Has anyone tested this?
Wow, could this be used to replicate MOE?
Or just do it WAY more efficiently, yeah.
This is an important development!
A LoRA is ~25MB. A full Mistral fine-tune is 14GB.
So, this decimates the VRAM required to host a customized model…twice-nearly-thrice.
This means a provider can step in and offer on-demand hosting of many custom models at very reasonable cost. This is a massively better user experience for experimenters and small businesses training and offering LLMs than the existing options, which are renting GPUs, buying GPUs, and on-demand “serverless” GPU offerings. Of these the last has been the most practical for small players, but the latency sucks when the model hasn’t been used recently, as it is multiple GB and it needs to be loaded into VRAM. LoRAs are not only cheaper to host, they’re quicker to swap.

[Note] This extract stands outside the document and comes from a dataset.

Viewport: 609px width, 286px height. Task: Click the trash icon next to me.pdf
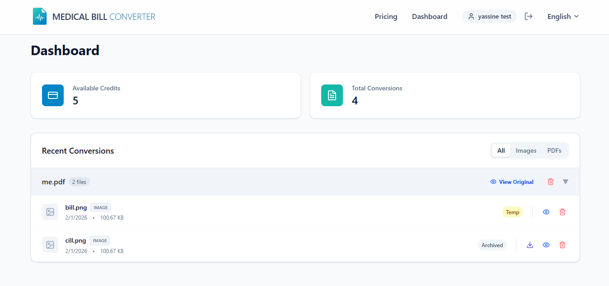(551, 181)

If one was building on Mistral-7B, they could serve from gaming cards (4090s), which are dirt cheap per FLOP relative to nvidia’s datacenter offerings. This might be a way to take business OpenAI can’t serve, basically small players at the long tail.

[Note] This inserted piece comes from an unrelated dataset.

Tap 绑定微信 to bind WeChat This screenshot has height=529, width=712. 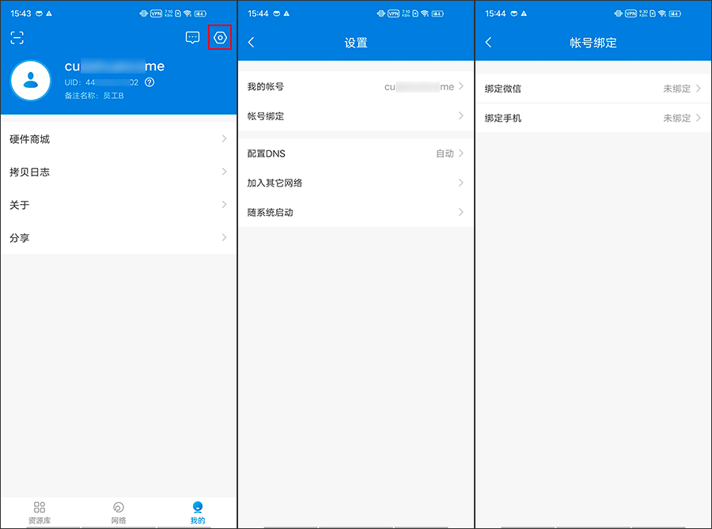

Given the number of fine-tuning and hosting startups competing for the segment of the market OpenAI hasn’t gobbled, this should be a commercial offering by December. Perhaps someone reading this will build it!
I’m wondering though, from an engineering perspective, when traffic is high, wouldn’t this be causing a lot of weight switching? Basically limited by host to device bandwidth.